Você é pago por fazer ou fazer algo que as pessoas querem, e aqueles que ganham mais dinheiro são muitas vezes simplesmente melhores em fazer o que as pessoas querem. Os principais atores ganham muito mais dinheiro do que os atores de segunda categoria. O atores de segunda categoria podem ser quase tão carismáticos, mas quando as pessoas vão ao teatro e olham para a lista de filmes em cartaz, eles querem aquele toque extra que as grandes estrelas têm.
Fazer o que as pessoas querem não é a única maneira de ganhar dinheiro, é claro. Você também pode assaltar bancos, solicitar subornos ou estabelecer um monopólio. Tais truques explicam alguma variação na riqueza, e de fato para algumas das maiores fortunas individuais, mas não são a raiz causa da variação na renda. A causa raiz da variação na renda, como a Navalha de Ockham implica, é a mesma que a causa raiz da variação em todas as outras habilidades humanas.
Nos Estados Unidos, o CEO de uma grande empresa pública ganha cerca de 100 vezes mais do que a pessoa média. [3] Jogadores de basquete ganham cerca de 128 vezes mais, e jogadores de beisebol 72 vezes mais. Os editoriais citam esse tipo de estatística com horror. Mas eu tenho nenhum problema em imaginar que uma pessoa poderia ser 100 vezes mais produtiva do que outro. Na Roma antiga, o preço de escravos variava por um fator de 50 dependendo de suas habilidades. [4] E isso sem considerar a motivação, ou a alavancagem extra na produtividade que você pode obter com a tecnologia moderna.
Editoriais sobre os salários de atletas ou CEOs me lembram os primeiros escritores cristãos, argumentando a partir de primeiros princípios sobre se o A Terra era redonda, quando eles podiam simplesmente sair e verificar. [5] Quanto vale o trabalho de alguém não é uma questão de política. É algo que o mercado já determina.
"Eles realmente valem 100 de nós?" perguntam os editorialistas. Depende do o que você quer dizer com valer. Se você quer dizer valer no sentido do que as pessoas pagarão por suas habilidades, a resposta é sim, aparentemente.
As rendas de alguns CEOs refletem algum tipo de má conduta. Mas existem não outros cujas rendas realmente refletem a riqueza que eles geram? Steve Jobs salvou uma empresa que estava em declínio terminal. E não apenas da forma como um especialista em reviravoltas faz, cortando custos; ele teve que decidir quais seriam os próximos produtos da Apple. Poucos outros poderiam ter feito isso. E independentemente do caso com os CEOs, é difícil ver como alguém poderia argumentar que os salários de profissionais jogadores de basquete não refletem a oferta e a demanda.

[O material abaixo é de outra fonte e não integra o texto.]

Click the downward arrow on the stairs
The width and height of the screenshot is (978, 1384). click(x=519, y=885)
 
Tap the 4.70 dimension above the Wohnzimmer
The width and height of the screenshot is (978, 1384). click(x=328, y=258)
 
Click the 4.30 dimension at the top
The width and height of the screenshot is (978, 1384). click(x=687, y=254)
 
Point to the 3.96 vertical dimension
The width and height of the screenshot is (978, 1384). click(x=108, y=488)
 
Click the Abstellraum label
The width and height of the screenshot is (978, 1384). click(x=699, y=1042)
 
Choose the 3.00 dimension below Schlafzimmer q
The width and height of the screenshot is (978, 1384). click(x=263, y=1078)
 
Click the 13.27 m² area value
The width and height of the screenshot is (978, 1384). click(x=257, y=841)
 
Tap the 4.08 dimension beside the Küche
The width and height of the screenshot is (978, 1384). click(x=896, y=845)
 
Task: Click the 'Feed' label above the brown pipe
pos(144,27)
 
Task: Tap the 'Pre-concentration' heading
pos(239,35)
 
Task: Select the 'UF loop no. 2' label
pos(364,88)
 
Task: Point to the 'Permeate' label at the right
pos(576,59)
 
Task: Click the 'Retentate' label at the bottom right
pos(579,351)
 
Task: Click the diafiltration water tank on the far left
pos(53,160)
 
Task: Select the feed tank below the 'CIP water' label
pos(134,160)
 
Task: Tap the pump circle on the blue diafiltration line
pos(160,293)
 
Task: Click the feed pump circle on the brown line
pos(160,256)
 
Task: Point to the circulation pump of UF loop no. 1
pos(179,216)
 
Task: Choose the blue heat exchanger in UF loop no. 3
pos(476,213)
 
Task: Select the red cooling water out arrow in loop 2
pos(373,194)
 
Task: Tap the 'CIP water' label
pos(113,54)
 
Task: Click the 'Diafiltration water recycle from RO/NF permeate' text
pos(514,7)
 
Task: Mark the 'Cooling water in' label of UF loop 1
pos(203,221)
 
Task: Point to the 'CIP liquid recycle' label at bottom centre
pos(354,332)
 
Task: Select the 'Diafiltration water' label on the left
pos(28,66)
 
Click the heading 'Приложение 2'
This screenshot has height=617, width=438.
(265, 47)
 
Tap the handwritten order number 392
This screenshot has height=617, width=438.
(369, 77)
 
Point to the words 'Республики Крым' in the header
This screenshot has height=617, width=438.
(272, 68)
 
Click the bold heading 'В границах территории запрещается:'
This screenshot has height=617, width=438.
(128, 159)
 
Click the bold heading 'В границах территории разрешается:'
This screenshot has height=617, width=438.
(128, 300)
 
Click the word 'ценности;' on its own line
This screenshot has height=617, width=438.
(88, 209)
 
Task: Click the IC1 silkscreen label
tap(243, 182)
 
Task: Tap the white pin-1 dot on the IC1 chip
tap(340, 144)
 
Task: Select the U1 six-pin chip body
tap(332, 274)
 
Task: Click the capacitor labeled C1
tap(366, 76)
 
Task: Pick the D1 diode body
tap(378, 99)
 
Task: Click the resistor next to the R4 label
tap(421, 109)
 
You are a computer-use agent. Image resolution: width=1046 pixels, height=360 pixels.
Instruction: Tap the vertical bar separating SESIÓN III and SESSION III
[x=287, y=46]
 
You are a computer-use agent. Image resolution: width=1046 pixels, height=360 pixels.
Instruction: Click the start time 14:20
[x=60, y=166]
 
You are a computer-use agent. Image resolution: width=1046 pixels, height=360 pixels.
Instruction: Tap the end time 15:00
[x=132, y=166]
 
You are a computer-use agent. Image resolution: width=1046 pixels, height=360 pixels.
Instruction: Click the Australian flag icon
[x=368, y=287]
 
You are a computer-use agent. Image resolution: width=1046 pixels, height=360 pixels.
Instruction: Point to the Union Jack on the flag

Pode parecer improvável em princípio que um indivíduo realmente gerar muito mais riqueza do que outro. A chave para este mistério é rever essa pergunta, eles realmente valem 100 de nós? Faria um time de basquete trocar um de seus jogadores por 100 pessoas aleatórias? Como seria o próximo produto da Apple se você substituiu Steve Jobs por um comitê de 100 pessoas aleatórias? [6] Esses as coisas não escalam linearmente. Talvez o CEO ou o profissional o atleta tem apenas dez vezes (o que quer que isso signifique) a habilidade e determinação de uma pessoa comum. Mas faz toda a diferença que está concentrado em um indivíduo.
Quando dizemos que um tipo de trabalho é superpago e outro subpago, o que estamos realmente dizendo? Em um mercado livre, os preços são determinados pelo que os compradores querem. As pessoas gostam mais de beisebol do que de poesia, então os jogadores de beisebol ganham mais do que os poetas. Dizer que um certo tipo de trabalho é subpago é, portanto, idêntico a dizer que as pessoas querem as coisas erradas.
Bem, é claro que as pessoas querem as coisas erradas. Parece estranho ser surpreso com isso. E parece ainda mais estranho dizer que é injusto que certos tipos de trabalho sejam subpagos. [7] Então você está dizendo que é injusto que as pessoas queiram as coisas erradas. É lamentável que as pessoas prefiram reality shows e cachorros-quentes a Shakespeare e legumes cozidos no vapor, mas injusto? Isso parece dizendo que o azul é pesado, ou que para cima é circular.
O aparecimento da palavra "injusto" aqui é a inconfundível assinatura espectral do Modelo Papai. Por que essa ideia ocorreria em esse contexto estranho? Enquanto o falante ainda estivesse operando no Modelo Papai, e visse a riqueza como algo que fluía de um fonte comum e tinha que ser dividida, em vez de algo gerado por fazer o que outras pessoas queriam, é exatamente isso que você obteria ao perceber que algumas pessoas ganhavam muito mais do que outras.
Quando falamos sobre "distribuição desigual de renda", também devemos perguntar, de onde vem essa renda? [8] Quem criou a riqueza que ela representa? Porque, na medida em que a renda varia simplesmente de acordo com a quantidade de riqueza que as pessoas criam, a distribuição pode ser desigual, mas dificilmente é injusta.
Roubar
A segunda razão pela qual tendemos a achar grandes disparidades de riqueza alarmantes é que, durante a maior parte da história humana, a maneira usual de acumular uma fortuna era roubá-la: em sociedades pastorais, por meio de ataques de gado; em sociedades agrícolas, por meio da apropriação de propriedades de outros em tempos de guerra e tributação em tempos de paz.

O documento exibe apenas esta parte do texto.